The Unit Circle and CAST Rule
- The unit circle is a circle of radius 1, centered at the origin, linking coordinates to sine and cosine values.
- CAST Rule identifies which trig ratios are positive in each quadrant (All, Sine, Tan, Cosine).
- Reference angles and their placement on the unit circle determine sign and value for trig ratios.
Trig Ratios for Angles > 90°
- For angles > 90°, use reference angles, CAST rule, and special triangles to find exact trig values.
- E.g., sin(150°) = sin(30°) = 1/2, cos(225°) = -cos(45°) = -√2/2.
Sine and Cosine as Functions
- Sine and cosine are periodic functions with amplitude 1 and period 360°.
- Their graphs oscillate between -1 and 1, repeating every 360°.
Radians
- Radian measure: angle subtended by an arc equal in length to the radius.
- 2π radians = 360°; to convert degrees to radians, multiply by π/180.
Trigonometric Identities
- Reciprocal identities: cosec x = 1/sin x, sec x = 1/cos x, cot x = 1/tan x.

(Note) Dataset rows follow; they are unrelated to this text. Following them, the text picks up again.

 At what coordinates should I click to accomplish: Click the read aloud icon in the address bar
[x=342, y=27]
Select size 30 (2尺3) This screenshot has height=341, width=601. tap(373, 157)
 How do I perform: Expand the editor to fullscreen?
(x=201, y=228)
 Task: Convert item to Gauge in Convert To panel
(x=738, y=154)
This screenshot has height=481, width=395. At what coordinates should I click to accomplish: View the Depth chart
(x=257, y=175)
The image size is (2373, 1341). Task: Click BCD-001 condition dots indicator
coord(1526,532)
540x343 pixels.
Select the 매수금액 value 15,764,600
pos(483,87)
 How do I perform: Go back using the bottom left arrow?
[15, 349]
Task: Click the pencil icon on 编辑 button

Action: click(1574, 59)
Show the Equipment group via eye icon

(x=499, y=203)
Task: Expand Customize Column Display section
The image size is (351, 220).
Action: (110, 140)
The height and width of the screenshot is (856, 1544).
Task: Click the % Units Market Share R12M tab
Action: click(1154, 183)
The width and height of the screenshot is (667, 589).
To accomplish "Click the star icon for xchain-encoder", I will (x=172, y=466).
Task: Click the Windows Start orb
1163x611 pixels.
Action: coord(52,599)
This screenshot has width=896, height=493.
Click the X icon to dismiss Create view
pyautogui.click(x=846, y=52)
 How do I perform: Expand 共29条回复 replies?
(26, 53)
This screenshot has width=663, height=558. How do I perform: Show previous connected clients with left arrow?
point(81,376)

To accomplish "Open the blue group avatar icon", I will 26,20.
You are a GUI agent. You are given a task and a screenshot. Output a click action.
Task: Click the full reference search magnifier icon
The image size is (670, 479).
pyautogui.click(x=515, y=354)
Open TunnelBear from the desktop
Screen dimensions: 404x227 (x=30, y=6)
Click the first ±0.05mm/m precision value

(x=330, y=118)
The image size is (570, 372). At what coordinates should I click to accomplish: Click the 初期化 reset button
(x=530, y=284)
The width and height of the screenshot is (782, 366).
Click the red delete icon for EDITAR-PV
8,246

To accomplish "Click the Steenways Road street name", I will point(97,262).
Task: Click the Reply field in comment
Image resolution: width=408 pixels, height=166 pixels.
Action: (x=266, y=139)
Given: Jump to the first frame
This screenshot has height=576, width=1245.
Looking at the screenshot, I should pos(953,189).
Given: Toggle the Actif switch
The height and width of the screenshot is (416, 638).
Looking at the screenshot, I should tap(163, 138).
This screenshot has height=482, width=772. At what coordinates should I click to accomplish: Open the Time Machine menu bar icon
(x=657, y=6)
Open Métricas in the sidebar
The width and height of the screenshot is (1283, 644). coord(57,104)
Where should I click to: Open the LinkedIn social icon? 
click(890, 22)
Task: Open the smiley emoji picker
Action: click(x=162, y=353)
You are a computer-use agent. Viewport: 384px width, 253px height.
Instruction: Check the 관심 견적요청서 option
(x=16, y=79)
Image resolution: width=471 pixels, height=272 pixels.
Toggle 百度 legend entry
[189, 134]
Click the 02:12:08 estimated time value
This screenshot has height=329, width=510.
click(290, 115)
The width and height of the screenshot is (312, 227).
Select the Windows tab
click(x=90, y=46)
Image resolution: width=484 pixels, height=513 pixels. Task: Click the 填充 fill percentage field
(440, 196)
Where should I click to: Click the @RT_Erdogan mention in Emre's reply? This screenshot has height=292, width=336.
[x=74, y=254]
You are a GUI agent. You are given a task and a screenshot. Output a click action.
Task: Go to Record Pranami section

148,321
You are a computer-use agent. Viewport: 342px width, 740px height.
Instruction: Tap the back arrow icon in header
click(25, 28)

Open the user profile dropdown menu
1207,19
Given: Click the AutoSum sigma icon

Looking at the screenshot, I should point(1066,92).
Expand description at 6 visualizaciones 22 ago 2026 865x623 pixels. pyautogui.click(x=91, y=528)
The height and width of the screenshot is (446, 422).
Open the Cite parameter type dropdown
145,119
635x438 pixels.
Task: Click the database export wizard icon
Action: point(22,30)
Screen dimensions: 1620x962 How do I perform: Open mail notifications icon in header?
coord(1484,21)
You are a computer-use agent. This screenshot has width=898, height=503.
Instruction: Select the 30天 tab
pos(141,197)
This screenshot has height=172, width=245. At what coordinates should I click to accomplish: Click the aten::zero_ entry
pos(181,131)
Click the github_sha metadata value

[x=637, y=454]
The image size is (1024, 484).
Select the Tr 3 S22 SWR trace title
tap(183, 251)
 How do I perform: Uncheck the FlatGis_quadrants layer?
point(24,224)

- Quotient identity: tan x = sin x / cos x.
- Pythagorean identity: sin²x + cos²x = 1.
- Identities are true for all x and can be used to prove or simplify other equations.
Solving Trig Equations
- Use reference angles, CAST rule, and knowledge of the unit circle to solve trig equations within given domains.
- For quadratic trig equations, factor and solve for all possible solutions, considering periodicity.
Key Terms & Definitions
- Similar Triangles — Triangles with equal corresponding angles and proportional sides.
- SOHCAHTOA — Mnemonic for primary trig ratios (sin, cos, tan).
- Unit Circle — Circle of radius 1, center at origin, relates angles to (cos, sin).
- CAST Rule — Acronym for which trig ratios are positive in each quadrant.
- Radians — Unit of angle measure based on arc length and radius.
- Trigonometric Identity — Equation true for all angle values, relating trig functions.
Action Items / Next Steps
- Practice solving trig equations and using sine/cosine laws for non-right triangles.
- Memorize special triangle ratios and the CAST rule.
- Convert between degrees and radians as practice.
- Review and apply trigonometric identities in simplifying expressions.